** WORK REQUEST **
Where does the word "Ausstellung" occur in the data below? Copy each line that holds it.

** ENTRIES SHOWN follows **

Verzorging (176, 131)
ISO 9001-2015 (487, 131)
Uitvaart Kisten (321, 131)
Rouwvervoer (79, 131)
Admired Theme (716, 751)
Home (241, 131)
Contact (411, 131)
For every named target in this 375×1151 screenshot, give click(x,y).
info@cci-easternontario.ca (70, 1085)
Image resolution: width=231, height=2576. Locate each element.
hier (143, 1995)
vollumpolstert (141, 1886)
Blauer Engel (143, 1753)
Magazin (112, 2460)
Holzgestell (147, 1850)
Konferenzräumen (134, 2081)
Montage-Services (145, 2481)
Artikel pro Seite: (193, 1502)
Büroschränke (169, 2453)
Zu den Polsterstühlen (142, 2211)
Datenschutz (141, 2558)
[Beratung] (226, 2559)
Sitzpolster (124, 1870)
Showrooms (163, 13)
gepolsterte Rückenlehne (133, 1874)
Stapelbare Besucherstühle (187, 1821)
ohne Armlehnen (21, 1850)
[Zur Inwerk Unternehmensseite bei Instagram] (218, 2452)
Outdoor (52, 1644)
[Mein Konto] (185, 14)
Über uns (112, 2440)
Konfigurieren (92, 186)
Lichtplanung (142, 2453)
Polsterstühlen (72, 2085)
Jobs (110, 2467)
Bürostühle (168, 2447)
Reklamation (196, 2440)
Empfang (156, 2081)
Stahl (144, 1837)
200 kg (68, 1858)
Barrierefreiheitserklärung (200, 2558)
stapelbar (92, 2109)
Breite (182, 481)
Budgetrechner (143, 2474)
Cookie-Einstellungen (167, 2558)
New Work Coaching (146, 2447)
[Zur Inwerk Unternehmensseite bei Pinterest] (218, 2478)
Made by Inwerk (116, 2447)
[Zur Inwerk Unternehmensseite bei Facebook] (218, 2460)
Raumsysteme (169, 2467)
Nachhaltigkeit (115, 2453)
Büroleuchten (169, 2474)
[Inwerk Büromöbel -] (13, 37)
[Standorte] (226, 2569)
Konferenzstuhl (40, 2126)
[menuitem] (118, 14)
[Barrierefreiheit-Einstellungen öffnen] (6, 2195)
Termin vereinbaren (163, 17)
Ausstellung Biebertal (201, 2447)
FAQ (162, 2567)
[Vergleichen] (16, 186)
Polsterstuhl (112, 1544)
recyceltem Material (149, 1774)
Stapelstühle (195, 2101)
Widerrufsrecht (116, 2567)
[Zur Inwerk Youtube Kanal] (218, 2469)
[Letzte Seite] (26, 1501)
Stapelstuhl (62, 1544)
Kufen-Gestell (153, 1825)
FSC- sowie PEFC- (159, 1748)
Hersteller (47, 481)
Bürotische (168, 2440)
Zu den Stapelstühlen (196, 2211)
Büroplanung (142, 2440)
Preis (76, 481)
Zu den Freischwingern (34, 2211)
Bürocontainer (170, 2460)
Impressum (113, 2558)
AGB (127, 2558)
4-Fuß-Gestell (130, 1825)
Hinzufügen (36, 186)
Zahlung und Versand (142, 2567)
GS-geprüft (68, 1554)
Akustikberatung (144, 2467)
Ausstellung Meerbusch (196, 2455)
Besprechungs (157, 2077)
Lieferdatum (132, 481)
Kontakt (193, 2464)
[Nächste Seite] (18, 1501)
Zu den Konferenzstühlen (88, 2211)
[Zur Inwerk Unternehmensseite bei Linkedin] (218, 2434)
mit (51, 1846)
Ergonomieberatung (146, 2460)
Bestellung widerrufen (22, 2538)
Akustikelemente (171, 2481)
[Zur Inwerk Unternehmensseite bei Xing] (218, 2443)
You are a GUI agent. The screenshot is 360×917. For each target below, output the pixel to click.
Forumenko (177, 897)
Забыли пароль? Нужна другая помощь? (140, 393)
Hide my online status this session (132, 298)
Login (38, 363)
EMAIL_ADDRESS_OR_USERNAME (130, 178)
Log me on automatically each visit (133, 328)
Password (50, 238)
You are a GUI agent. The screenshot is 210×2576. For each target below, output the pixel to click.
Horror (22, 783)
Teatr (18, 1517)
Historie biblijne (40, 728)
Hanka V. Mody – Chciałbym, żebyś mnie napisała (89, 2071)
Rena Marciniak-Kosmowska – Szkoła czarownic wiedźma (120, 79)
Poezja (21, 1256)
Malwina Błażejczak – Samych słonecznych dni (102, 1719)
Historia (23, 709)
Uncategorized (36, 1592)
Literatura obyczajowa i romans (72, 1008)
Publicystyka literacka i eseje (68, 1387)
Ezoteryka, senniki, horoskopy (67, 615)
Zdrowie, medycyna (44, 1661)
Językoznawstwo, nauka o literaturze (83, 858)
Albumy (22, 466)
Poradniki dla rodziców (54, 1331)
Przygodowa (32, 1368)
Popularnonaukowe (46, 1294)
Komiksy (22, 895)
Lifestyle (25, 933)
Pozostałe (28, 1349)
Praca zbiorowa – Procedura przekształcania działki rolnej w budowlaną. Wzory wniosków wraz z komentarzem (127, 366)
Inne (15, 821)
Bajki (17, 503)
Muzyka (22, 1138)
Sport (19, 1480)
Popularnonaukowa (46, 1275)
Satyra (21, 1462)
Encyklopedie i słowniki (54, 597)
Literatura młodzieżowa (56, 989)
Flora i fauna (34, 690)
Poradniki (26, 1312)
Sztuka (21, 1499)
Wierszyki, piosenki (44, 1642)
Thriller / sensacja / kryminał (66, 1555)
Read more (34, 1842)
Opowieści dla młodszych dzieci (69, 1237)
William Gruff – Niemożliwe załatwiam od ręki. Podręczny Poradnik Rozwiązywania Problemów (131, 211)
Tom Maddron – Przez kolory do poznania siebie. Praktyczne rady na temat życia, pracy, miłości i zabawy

** End of ENTRIES SHOWN **

** TASK SOLUTION **
Ausstellung Biebertal (201, 2447)
Ausstellung Meerbusch (196, 2455)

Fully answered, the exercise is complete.